→ WORK INSTRUCTION
Please go line by line through the material and copy each one containing the word "computer".

→ STORED DATA
#####

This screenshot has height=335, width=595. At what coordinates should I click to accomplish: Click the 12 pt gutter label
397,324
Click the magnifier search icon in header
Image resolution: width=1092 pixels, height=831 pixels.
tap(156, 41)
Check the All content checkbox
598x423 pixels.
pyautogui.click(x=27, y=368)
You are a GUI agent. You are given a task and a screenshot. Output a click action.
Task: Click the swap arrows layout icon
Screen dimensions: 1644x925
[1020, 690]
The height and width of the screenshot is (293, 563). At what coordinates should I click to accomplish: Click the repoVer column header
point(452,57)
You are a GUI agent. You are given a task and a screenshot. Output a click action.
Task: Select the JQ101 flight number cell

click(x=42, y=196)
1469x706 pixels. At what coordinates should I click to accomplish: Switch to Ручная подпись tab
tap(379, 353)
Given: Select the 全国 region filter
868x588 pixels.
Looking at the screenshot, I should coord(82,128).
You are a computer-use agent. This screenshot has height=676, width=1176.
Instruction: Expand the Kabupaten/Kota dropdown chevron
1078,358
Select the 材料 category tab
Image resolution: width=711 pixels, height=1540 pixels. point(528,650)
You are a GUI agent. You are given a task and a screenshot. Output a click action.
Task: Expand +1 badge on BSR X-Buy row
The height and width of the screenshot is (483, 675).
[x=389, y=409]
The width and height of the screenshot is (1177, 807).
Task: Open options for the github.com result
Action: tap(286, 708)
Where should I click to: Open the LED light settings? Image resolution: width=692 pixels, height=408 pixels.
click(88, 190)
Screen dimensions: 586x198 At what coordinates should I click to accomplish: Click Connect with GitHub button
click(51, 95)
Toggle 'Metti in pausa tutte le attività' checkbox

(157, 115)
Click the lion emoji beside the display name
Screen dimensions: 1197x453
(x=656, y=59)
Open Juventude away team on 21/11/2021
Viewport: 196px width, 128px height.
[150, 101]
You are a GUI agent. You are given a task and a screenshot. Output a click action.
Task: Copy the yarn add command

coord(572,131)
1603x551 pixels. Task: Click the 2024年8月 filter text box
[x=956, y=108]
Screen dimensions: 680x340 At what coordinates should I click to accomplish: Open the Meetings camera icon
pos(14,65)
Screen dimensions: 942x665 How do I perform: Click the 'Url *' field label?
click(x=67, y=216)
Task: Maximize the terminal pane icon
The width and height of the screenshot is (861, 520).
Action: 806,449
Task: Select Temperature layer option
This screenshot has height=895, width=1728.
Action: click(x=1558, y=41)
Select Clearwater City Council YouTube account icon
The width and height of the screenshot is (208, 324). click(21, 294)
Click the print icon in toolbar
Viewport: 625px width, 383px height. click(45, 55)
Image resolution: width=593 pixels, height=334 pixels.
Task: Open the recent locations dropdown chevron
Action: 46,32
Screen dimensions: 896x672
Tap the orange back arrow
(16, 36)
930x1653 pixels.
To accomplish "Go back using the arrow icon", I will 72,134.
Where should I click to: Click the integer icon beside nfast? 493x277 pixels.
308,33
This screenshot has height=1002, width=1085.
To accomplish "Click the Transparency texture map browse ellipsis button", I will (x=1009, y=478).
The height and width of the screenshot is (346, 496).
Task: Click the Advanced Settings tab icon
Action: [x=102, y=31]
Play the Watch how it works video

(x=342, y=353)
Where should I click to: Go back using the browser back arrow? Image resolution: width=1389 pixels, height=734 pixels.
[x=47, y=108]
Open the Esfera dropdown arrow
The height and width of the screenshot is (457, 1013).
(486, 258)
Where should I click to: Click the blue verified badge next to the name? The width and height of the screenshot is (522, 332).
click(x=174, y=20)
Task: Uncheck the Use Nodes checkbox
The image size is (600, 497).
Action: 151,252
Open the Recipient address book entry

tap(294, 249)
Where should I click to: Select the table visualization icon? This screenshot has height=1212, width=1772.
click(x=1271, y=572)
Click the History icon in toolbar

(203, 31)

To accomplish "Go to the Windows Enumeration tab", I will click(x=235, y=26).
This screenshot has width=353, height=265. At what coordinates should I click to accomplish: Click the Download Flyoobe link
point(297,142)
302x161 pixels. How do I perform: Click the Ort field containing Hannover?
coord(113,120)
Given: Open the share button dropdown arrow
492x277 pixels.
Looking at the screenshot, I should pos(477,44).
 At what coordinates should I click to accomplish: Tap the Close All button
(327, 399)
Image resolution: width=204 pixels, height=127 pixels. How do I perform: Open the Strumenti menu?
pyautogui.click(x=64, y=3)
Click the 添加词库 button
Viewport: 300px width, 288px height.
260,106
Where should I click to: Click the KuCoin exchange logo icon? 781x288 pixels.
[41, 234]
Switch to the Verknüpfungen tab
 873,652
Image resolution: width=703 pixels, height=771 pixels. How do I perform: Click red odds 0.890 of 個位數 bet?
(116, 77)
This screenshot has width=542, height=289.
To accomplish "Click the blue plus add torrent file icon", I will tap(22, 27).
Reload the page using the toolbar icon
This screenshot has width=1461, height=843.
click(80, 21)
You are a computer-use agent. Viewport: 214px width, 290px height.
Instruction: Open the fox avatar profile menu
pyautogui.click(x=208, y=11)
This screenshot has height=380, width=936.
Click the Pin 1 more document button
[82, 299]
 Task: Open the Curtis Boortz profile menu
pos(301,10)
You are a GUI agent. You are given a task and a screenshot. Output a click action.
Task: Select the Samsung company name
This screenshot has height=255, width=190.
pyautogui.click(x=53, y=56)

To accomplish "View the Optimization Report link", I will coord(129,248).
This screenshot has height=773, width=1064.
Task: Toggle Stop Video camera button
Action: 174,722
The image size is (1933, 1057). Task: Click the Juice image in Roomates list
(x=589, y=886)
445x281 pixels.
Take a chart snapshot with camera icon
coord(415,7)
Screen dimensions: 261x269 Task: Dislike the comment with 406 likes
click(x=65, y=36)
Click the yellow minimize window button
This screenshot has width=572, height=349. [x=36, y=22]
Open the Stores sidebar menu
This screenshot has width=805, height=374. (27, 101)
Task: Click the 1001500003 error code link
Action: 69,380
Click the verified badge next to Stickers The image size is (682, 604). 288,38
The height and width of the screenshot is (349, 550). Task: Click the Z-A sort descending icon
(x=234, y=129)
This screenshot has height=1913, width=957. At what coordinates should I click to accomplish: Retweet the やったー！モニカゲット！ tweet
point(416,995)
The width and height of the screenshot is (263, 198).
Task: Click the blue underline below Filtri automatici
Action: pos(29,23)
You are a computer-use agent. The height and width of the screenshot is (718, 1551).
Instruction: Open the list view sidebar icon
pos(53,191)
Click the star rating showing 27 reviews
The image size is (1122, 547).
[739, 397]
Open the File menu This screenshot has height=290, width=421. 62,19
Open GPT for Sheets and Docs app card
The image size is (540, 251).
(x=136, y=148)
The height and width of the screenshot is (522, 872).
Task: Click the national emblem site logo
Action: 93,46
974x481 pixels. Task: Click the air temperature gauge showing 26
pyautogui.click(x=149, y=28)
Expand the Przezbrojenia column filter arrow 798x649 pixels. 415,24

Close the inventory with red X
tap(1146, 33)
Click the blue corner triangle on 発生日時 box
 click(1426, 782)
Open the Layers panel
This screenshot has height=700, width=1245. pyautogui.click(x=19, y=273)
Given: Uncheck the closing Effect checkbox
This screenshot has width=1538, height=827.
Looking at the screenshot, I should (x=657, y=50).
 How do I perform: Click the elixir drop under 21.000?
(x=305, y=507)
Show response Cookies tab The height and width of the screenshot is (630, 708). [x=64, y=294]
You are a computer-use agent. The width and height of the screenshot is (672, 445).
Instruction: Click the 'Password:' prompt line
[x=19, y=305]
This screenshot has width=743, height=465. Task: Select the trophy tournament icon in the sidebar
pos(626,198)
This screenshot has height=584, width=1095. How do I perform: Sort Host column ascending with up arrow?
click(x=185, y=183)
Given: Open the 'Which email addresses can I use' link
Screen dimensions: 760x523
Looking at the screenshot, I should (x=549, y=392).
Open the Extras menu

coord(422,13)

#####

→ OUTPUT FOR THIS EXERCISE
You are a computer-use agent. This screenshot has height=676, width=1176.
You are a computer-use agent. Viewport: 214px width, 290px height.
You are a computer-use agent. The height and width of the screenshot is (718, 1551).
You are a computer-use agent. The width and height of the screenshot is (672, 445).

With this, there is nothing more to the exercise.